Collected data
********************

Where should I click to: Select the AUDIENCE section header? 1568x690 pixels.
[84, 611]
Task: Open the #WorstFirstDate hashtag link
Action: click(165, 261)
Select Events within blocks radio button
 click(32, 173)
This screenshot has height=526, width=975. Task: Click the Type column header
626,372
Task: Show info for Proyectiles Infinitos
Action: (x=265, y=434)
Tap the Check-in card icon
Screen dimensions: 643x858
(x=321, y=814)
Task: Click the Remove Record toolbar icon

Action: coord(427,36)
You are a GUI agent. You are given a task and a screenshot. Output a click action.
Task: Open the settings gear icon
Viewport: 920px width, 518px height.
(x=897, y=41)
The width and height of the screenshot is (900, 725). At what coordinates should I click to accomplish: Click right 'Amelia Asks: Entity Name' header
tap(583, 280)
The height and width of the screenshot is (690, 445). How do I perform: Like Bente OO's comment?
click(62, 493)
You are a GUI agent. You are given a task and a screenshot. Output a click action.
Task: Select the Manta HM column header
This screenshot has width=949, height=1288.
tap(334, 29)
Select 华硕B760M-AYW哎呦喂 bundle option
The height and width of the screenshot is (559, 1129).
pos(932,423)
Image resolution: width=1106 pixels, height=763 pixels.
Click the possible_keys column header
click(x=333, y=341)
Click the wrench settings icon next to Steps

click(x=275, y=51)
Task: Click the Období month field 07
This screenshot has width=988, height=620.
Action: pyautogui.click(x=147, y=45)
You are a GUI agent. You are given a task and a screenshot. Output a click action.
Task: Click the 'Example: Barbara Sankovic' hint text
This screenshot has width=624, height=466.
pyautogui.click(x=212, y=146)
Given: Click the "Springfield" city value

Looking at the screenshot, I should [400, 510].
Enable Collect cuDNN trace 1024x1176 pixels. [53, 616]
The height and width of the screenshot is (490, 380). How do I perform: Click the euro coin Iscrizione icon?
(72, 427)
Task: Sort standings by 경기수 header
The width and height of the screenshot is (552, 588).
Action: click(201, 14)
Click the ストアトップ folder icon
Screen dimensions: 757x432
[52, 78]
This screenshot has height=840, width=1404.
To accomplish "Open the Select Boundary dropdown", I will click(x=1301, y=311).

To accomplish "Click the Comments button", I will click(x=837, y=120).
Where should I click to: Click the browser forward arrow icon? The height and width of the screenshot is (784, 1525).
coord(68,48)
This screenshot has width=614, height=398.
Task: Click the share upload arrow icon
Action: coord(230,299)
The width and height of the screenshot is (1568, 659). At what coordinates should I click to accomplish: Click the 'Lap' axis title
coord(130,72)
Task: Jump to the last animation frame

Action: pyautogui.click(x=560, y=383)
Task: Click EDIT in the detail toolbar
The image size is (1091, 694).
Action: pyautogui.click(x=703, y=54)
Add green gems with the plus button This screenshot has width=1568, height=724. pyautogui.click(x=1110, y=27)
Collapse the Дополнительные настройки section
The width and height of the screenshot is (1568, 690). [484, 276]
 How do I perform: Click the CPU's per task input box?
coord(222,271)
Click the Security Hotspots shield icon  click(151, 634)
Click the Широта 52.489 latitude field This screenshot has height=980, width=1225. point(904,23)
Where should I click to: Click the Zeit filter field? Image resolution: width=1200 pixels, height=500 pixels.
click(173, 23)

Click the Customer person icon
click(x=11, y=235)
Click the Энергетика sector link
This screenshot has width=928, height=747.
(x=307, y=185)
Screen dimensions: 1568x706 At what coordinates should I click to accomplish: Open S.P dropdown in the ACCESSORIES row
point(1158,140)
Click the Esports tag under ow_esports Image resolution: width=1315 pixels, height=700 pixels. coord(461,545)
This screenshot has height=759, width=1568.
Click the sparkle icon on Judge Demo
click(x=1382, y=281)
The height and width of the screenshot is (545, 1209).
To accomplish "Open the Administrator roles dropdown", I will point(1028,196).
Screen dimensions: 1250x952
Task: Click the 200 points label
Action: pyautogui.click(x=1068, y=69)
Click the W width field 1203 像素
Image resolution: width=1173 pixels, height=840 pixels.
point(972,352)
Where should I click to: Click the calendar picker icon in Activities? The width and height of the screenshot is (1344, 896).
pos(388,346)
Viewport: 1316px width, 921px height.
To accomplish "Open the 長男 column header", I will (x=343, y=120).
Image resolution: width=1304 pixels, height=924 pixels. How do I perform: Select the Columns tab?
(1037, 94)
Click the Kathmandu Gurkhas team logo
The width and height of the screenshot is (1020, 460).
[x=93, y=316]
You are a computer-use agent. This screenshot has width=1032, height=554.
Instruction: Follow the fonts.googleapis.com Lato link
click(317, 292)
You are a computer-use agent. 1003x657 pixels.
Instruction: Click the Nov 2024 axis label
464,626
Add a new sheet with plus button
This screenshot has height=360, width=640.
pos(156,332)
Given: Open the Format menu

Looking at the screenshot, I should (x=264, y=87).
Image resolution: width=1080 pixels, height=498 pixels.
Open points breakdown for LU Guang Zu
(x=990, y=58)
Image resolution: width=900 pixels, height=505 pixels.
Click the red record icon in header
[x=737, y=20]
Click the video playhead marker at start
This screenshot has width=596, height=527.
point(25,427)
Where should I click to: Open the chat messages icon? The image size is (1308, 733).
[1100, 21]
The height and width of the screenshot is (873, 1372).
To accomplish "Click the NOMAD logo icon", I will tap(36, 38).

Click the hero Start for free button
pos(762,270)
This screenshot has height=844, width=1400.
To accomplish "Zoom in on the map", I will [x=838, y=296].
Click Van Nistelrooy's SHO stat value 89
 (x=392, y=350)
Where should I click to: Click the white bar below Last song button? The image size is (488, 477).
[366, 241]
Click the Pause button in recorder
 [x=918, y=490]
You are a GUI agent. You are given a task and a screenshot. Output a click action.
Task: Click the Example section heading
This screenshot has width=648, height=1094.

********************

For the records above, state how many lines include "computer", giving no more than the number.

**Written response:**
2